The Place of the Libertarian Party in the Broader Libertarian Movement

The Libertarian Party was not (and is not) without its critics among libertarians. Ayn Rand vehemently denounced the effort, levelling what would become a common criticism: that by taking votes from the Republican nominee, it would only serve as a spoiler to help elect socialist-​leaning Democrats. Nobel laureate Milton Friedman preferred to identify as a libertarian Republican. To this day, most in the broader libertarian movement are not involved with the party, variously viewing it as ineffective or ideologically compromised in one way or another, or just choosing to focus their energies elsewhere. Among libertarians who pursue electoral politics at all, some prefer to do so by contesting Republican primary elections in hopes of then winning a general election. While that approach has sometimes worked, supporters of a distinct Libertarian Party tend to recoil from the more conservative-​leaning compromises necessary to appeal to the GOP primary electorate.

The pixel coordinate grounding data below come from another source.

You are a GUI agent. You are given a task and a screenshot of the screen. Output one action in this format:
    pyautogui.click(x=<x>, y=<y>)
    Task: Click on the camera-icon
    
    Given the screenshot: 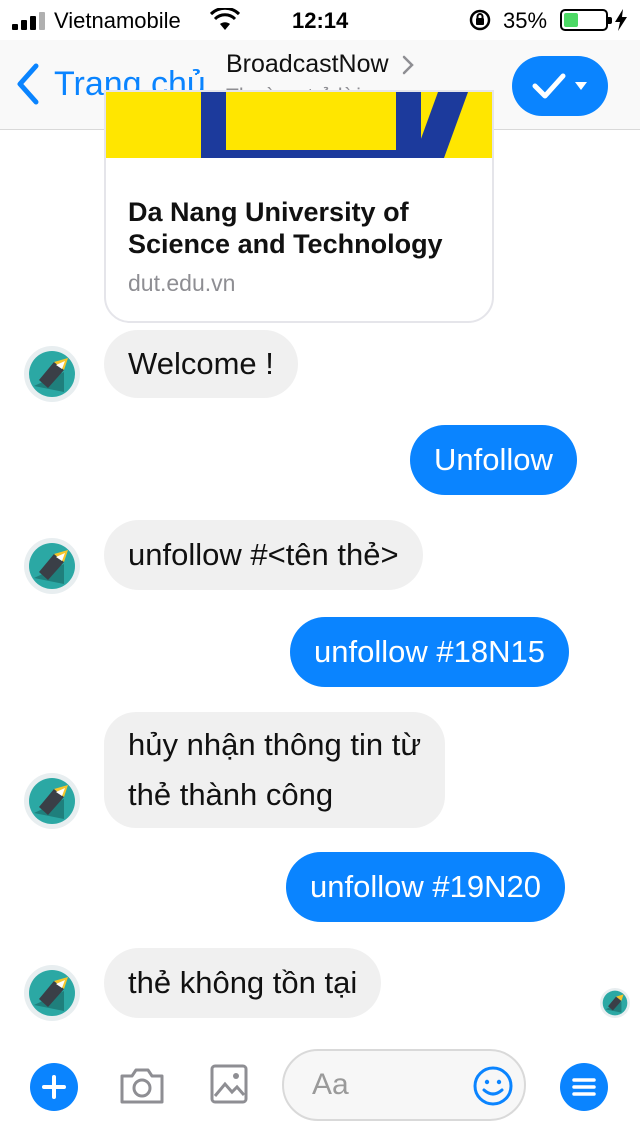 What is the action you would take?
    pyautogui.click(x=142, y=1086)
    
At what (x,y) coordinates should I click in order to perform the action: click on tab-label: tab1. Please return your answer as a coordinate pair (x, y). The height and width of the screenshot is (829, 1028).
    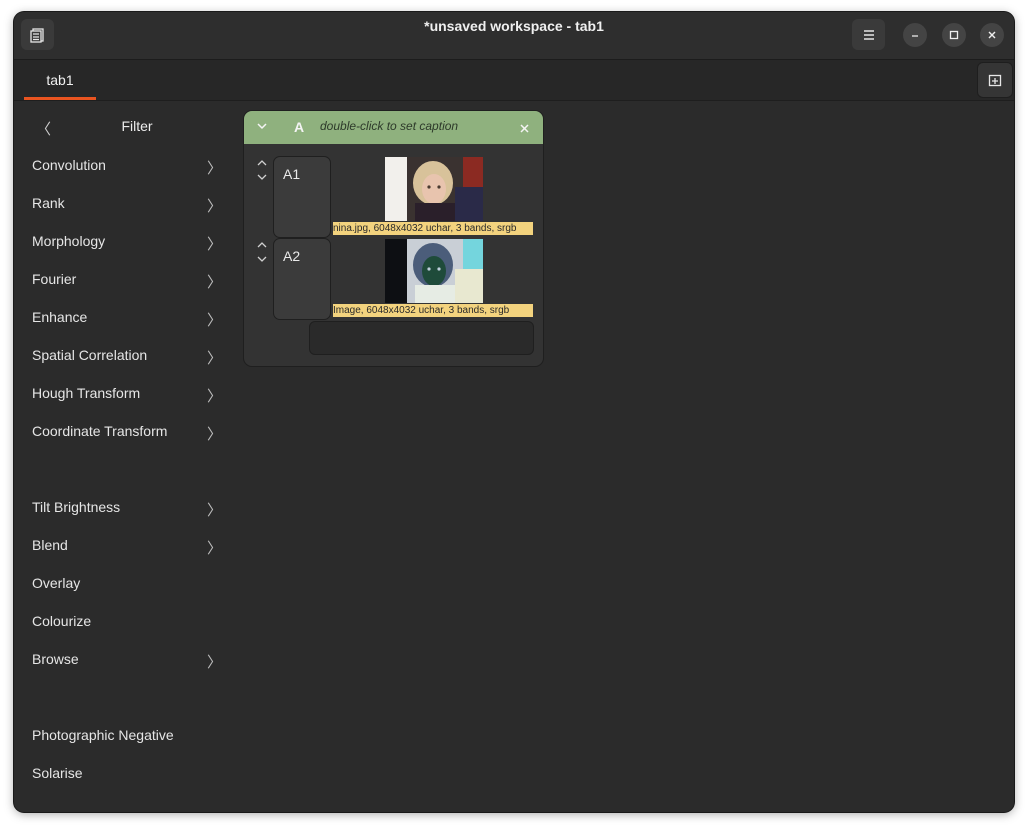
    Looking at the image, I should click on (60, 80).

While not all libertarians are Libertarians, and many are not convinced the party is a worthwhile use of limited resources, the Libertarian Party continues to be a prominent presence in the movement. For many Americans it offers the only time they encounter the word “libertarian” and explicit advocacy of libertarian ideas. For better and for worse, the party’s successes and mistakes are often taken as representative of the movement, even by those libertarians who are not party members.

Defenders of the party point to the fact that the LP is the only libertarian organization with a grassroots presence nationwide, and the only libertarian organization which anybody can join, not being limited to academics at think tanks or students in youth organizations. Many figures who went on to prominence elsewhere (including the Cato Institute) got their start in the Libertarian Party or have at one time or another been active party members.

Conclusion

The same reasons that motivated Nolan and the party’s other founders continue to motivate Libertarians. The party’s presidential ticket has never performed better than a very distant third place, but Libertarians have been successful in electing members of state legislatures and local officials at the county and municipal level, and in that capacity affected policy on issues ranging from occupational licensing reform to the legalization of marijuana.

Undeniably, high hopes for widespread electoral success have not been met and may never be. The two-​party system remains firmly entrenched and the hurdles to challenging it and building a viable alternative are immense and perhaps insurmountable. But the Libertarian Party will continue to have its place on Americans’ ballots, with candidates advocating a message of limited government, civil liberties, and peace. And libertarians, both within and outside the party, will continue to have a range of diverse opinions on how the party represents libertarian ideas, or whether it should even exist at all.